(ACTION ITEM): From the records below, please repeat exactly the line that has "Image resolution: width=2557", the line that has "Click the sort", and every line between them, and nothing else.

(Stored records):
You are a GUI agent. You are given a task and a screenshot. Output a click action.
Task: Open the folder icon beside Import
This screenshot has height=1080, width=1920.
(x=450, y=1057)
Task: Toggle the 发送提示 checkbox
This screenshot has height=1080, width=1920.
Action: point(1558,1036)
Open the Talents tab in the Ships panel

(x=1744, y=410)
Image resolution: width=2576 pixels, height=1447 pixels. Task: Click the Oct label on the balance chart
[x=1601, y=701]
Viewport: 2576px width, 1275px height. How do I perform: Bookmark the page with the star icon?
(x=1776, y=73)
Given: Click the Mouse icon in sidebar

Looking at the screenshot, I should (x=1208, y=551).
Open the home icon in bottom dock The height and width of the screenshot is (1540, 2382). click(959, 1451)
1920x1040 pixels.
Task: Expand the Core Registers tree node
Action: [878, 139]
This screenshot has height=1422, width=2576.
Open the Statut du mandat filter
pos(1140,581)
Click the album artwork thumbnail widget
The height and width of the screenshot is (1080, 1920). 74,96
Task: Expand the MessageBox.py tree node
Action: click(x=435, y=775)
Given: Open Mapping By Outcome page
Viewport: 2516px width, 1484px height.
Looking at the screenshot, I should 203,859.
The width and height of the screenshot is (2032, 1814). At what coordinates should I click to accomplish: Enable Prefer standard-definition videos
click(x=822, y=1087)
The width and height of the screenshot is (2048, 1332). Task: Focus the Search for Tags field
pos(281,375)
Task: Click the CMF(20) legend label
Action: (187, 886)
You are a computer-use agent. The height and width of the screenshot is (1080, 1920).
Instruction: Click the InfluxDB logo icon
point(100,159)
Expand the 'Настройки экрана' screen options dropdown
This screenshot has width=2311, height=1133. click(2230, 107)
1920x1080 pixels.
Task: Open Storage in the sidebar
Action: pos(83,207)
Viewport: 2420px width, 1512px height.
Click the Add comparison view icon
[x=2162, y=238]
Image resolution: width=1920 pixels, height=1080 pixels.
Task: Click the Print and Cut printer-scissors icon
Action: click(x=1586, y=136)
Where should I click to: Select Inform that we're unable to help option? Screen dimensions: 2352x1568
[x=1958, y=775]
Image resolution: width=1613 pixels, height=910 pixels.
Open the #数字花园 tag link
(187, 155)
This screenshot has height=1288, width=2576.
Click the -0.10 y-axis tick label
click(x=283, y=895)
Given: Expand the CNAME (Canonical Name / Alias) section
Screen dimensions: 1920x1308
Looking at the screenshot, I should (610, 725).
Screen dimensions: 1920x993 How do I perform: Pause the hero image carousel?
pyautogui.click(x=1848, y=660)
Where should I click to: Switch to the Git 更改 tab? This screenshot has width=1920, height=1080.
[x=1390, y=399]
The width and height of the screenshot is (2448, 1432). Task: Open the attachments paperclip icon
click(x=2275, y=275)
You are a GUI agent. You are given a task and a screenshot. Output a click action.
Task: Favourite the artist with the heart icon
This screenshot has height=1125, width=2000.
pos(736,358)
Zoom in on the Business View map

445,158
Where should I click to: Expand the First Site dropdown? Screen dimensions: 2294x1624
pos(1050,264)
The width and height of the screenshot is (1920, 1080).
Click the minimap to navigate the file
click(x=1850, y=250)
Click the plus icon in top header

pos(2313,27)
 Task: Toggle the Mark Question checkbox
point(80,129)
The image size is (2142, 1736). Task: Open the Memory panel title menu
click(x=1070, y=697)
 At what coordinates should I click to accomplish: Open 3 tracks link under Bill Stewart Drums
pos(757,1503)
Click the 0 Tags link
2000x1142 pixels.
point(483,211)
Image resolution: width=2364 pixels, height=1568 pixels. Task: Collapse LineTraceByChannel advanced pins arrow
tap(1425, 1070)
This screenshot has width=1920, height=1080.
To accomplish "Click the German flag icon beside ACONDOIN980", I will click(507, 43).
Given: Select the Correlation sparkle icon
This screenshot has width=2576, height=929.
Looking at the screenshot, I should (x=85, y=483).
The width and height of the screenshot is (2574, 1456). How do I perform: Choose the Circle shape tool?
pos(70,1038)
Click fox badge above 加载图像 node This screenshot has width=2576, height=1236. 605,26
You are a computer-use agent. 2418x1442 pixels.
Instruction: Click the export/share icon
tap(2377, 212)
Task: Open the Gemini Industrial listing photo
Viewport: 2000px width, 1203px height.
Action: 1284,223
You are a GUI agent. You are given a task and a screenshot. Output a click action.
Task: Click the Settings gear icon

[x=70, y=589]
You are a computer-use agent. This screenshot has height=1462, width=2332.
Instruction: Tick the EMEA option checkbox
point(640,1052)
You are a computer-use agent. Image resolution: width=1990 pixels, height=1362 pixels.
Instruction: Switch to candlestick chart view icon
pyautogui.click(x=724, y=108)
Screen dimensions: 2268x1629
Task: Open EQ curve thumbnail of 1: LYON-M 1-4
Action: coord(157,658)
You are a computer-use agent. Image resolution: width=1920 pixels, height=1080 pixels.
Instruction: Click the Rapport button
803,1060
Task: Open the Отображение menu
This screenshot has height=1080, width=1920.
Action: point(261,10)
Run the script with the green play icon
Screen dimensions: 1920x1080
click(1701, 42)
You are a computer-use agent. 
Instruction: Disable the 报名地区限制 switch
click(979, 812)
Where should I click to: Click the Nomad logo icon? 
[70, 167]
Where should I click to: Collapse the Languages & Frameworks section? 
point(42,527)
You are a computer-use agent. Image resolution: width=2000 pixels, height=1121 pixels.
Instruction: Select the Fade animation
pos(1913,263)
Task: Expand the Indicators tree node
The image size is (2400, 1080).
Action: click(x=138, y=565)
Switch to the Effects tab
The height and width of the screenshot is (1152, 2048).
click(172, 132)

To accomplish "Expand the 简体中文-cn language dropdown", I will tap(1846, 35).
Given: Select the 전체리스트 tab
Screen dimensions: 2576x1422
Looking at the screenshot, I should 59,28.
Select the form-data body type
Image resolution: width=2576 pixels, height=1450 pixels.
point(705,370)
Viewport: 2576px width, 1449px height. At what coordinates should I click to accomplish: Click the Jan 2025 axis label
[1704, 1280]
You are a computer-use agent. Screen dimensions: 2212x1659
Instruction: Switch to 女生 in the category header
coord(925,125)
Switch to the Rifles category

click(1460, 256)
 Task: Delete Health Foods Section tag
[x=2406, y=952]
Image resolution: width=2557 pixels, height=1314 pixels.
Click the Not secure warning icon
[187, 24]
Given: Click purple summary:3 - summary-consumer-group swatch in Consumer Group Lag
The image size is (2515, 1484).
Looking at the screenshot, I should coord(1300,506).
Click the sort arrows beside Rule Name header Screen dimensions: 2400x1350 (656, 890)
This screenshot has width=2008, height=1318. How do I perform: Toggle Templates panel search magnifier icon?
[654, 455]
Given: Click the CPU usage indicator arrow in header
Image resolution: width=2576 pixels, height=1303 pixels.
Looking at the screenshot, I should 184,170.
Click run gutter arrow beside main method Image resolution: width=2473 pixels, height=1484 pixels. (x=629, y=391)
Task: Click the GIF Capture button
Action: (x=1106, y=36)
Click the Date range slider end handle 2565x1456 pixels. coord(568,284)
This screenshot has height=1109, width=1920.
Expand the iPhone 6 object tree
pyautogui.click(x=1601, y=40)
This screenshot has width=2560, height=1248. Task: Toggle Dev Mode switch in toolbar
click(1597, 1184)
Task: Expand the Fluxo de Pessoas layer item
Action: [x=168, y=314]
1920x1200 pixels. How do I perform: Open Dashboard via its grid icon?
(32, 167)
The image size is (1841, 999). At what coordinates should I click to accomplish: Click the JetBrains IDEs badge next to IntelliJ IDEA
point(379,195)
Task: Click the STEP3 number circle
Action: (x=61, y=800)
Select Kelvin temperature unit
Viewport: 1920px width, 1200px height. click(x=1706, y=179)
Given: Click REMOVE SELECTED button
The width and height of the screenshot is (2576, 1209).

(SOLUTION):
Image resolution: width=2557 pixels, height=1314 pixels.
Click the Not secure warning icon
[187, 24]
Given: Click purple summary:3 - summary-consumer-group swatch in Consumer Group Lag
The image size is (2515, 1484).
Looking at the screenshot, I should coord(1300,506).
Click the sort arrows beside Rule Name header Screen dimensions: 2400x1350 (656, 890)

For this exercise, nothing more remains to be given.